I really wish porn did not exist. I think if there was no more porn, the divorce rate in America would drop dramatically. Someone who looks at porn is basically shooting his/her future marraige in the head. When a man looks at porn, he looks at a single picture for about 5-10 seconds and then he's bored with it. Then when he gets married, he expects to be content with one woman for years and years. This doesn't happen, he get's bored with his bride just like he got bored with the hundreds of pictures of beautiful women. Then she thinks there's something wrong with her and that she needs to change, but unless she can transform into a different woman every ten seconds, she will never be able to fully satisfy a porn addict.

When someone looks at porn, it objectifies the person in the picture or video. You're not seeing them-you don't see their pain or their personal struggles, just their body. They become a object, just a thing. When you're lusting after a woman in porn, you're lusting after somebody's baby girl, or somebody's little sister. That's sad.


----------



## Violator Rose (Sep 23, 2011)

There are specific genres of porn I wish didn't exist, but as a whole, I'm glad it exists.


----------



## somnuvore (Sep 27, 2013)

Porn is great; it means people are still free to produce and sell what they want.


----------



## athenian200 (Oct 13, 2008)

I don't care very much, but I would err on the side of saying I wish it didn't exist. Here's why:

1. Random pop-up ads are always shoving it in my face, and it's annoying.

2. It causes people to have unrealistic expectations of their partners, expecting them all to look like porn models.

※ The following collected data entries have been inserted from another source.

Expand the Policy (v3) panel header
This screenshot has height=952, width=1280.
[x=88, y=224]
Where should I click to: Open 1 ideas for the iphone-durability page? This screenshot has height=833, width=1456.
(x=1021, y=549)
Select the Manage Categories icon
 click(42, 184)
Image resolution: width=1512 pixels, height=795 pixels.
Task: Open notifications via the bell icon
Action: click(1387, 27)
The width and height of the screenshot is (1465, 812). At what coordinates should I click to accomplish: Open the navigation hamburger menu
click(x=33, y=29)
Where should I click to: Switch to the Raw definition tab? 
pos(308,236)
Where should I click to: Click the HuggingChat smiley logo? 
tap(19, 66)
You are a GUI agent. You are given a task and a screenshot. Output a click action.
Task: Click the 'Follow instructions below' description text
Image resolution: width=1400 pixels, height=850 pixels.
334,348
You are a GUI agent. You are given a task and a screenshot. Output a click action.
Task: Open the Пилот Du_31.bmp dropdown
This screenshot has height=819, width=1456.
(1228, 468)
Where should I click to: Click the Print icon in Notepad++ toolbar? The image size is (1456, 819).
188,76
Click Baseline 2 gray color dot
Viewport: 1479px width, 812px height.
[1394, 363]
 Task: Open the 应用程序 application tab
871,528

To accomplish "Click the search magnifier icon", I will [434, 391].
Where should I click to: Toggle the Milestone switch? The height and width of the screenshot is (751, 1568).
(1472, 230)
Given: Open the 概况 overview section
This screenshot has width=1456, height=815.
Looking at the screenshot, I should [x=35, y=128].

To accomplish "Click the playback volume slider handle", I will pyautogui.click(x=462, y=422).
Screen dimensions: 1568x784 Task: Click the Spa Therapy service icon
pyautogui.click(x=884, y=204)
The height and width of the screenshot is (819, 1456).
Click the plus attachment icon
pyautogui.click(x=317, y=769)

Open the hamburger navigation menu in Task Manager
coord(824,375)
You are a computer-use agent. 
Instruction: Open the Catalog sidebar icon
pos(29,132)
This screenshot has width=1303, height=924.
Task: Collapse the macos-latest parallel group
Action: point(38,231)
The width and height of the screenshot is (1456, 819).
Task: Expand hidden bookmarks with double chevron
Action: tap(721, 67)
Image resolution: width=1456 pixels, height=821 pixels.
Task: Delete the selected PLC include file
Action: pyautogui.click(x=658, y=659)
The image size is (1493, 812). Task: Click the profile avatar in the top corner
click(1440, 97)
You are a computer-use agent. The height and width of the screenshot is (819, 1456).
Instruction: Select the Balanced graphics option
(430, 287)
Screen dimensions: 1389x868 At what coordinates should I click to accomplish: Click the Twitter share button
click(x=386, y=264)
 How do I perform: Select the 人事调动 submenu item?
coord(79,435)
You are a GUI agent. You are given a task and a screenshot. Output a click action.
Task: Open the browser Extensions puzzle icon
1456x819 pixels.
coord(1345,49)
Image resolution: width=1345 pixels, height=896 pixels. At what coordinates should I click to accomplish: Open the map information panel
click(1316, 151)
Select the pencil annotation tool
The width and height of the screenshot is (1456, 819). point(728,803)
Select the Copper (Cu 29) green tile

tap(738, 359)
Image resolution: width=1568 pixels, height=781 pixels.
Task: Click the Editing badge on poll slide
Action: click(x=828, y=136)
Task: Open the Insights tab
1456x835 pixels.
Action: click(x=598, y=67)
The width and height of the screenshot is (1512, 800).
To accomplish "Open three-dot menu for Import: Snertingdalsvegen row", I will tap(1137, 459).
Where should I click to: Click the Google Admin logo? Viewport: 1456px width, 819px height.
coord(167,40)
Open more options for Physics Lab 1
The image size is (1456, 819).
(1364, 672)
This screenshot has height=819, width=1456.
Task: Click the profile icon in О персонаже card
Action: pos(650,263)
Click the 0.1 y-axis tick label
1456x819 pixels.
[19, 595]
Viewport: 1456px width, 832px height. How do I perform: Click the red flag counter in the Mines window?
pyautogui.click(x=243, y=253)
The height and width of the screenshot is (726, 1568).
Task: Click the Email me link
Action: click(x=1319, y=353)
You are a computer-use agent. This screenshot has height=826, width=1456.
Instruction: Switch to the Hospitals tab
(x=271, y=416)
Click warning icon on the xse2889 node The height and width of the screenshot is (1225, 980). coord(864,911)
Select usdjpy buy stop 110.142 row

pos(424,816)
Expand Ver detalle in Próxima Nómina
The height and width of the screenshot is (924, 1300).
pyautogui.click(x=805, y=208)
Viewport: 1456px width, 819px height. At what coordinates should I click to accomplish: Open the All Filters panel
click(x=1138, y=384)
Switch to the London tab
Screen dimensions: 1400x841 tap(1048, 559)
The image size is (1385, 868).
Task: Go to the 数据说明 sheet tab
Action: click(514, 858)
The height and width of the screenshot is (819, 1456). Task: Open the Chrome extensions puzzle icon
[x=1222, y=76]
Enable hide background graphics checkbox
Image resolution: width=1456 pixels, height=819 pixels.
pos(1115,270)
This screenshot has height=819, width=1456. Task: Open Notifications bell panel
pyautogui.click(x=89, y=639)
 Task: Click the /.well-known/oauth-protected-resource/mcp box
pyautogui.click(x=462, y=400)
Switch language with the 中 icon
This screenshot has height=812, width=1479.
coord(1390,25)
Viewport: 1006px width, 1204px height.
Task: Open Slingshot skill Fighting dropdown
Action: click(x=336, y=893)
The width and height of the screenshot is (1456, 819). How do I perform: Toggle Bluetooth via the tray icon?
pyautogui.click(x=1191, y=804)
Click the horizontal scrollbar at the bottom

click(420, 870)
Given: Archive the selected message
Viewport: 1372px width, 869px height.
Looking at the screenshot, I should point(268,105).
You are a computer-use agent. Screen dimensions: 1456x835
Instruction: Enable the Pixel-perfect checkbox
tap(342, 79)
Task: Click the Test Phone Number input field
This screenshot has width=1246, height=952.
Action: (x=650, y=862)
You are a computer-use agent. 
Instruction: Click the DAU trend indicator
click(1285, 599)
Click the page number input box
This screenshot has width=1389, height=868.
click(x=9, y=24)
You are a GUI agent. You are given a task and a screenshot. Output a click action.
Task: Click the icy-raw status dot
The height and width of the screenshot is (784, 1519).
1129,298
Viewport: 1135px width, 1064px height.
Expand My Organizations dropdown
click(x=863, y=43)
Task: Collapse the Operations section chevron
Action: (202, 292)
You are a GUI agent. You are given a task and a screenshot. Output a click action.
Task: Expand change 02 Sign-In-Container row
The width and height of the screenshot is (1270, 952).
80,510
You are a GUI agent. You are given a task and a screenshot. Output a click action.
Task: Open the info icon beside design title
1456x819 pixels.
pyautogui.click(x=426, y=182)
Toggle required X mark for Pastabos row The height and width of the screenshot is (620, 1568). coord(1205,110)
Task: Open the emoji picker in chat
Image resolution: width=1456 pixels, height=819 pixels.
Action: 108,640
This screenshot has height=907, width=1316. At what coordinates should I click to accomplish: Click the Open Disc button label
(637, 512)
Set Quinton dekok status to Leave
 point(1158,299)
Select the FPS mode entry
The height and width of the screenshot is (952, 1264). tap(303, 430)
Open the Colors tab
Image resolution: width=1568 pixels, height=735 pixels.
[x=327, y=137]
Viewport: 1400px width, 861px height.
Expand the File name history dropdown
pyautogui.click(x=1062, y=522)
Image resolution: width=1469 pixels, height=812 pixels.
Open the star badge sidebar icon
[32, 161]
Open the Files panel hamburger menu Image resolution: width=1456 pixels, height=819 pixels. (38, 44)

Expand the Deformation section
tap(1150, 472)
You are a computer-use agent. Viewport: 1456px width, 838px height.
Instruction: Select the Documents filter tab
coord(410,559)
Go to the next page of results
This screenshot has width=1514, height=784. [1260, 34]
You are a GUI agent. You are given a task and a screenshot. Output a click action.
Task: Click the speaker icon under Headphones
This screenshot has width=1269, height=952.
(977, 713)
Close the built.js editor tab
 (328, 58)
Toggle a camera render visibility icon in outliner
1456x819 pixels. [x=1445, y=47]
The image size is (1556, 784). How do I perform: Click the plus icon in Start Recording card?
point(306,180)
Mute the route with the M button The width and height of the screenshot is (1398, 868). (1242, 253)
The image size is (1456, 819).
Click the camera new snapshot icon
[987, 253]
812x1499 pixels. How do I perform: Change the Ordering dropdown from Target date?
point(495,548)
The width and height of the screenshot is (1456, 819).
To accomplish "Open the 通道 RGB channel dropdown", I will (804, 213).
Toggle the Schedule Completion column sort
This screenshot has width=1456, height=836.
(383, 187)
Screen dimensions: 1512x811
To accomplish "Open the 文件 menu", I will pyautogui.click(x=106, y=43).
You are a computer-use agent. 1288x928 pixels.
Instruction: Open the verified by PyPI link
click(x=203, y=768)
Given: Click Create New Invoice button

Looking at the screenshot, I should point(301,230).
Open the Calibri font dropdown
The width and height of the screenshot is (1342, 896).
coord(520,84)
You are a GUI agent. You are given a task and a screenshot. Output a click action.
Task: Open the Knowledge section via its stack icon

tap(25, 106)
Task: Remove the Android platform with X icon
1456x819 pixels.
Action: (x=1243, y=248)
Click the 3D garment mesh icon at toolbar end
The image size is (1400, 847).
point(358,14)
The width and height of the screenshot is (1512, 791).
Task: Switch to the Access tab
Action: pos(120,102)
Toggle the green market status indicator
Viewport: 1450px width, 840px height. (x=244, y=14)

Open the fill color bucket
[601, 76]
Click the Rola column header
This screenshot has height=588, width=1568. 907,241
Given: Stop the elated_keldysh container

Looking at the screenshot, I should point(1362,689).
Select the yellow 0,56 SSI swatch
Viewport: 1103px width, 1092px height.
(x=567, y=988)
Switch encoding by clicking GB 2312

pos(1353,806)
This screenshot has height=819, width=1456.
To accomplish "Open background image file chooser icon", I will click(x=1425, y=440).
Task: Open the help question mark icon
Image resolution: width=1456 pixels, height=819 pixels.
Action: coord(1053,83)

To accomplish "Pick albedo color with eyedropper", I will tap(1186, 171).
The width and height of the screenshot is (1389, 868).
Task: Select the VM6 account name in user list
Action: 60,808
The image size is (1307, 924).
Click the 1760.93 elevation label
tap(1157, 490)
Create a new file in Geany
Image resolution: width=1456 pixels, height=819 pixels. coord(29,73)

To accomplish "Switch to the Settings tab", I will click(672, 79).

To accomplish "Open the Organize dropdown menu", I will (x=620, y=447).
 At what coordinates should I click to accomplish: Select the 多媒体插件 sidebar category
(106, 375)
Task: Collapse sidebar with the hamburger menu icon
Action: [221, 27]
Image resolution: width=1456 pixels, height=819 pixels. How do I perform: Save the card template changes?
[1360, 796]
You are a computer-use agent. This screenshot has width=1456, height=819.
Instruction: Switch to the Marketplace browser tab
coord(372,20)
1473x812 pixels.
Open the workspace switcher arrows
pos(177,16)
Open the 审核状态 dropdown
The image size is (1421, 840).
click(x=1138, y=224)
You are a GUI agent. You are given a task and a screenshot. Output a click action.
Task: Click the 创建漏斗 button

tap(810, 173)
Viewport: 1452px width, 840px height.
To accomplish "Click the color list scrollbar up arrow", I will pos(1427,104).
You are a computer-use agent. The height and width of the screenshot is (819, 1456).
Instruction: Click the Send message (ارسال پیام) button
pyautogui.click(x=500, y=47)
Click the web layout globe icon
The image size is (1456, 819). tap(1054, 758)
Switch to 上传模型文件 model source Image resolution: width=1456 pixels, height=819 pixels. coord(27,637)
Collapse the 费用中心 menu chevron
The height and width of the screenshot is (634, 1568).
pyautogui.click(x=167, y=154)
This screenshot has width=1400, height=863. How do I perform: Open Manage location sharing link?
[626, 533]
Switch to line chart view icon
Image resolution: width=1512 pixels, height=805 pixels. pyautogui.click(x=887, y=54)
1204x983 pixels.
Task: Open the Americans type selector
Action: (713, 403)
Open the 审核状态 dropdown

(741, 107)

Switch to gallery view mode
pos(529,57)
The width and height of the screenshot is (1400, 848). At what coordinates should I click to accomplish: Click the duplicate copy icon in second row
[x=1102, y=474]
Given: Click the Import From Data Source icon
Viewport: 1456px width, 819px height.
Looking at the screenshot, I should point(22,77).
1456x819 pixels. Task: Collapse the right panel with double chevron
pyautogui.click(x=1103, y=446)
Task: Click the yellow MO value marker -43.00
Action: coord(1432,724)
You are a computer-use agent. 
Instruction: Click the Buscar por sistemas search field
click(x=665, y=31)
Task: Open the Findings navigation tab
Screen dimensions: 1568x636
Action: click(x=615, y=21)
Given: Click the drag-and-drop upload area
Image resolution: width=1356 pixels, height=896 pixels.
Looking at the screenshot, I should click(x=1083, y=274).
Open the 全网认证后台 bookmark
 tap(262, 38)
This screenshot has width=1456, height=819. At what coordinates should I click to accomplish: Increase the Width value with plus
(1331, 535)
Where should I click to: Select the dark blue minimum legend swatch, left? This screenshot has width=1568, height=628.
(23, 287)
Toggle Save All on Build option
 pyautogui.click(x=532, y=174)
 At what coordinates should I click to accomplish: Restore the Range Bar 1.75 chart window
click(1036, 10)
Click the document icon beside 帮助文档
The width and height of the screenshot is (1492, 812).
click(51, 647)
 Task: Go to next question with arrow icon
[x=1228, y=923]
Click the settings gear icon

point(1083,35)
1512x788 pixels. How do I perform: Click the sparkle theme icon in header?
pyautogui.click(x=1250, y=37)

3. I've met a surprising number of people who have become so addicted to masturbating to photoshopped porn, that they can no longer get turned on by actual human beings. I think that if someone has sexual needs, they should find other people who have the same needs.


----------



## aphinion (Apr 30, 2013)

How about this one: 

-I'm a female and I don't fucking care


----------



## Robert J Gough (Dec 29, 2013)

delphi367 said:


> I don't care very much, but I would err on the side of saying I wish it didn't exist. Here's why:
> 
> 1. Random pop-up ads are always shoving it in my face, and it's annoying.
> 
> ...


Absolutely - on all points you note!!


----------



## Lucky Luciano (Nov 28, 2013)

BBC News - Porn filters block sex education websites
So no, otherwise I don´t care one way or another.


----------



## Wartime Consigliere (Feb 8, 2011)

Porn doesn't ruin sexuality, people do.

Seriously, there's realistic porn out there, there's sensual porn, there's non-degrading porn and whatever else you might prefer. Blaming porn all together is like saying music sucks because I don't like any songs on the top 40.


----------



## Children Of The Bad Revolution (Oct 8, 2013)

Porn is not inherently bad but people overdose on the unrealistic misogynistic stuff than it can become a spiral so its just bring cautious of the type that is being used.

Sent from my HTC Sensation Z710e using Tapatalk


----------



## DarkSideOfLight (Feb 15, 2011)

NO, because it hits deeply our basic natural programming - limbic system so hard. It's not even funny. Porn and junk food as a new dimension of addiction yeaaah.


----------



## Empty (Sep 28, 2011)

I'm practicing celibacy for the time being, until (and if) a serious relationship blossoms. I've been using pornography for many years now. The effects are mostly destructive to the psyche. If you're fine from it, good for you.


----------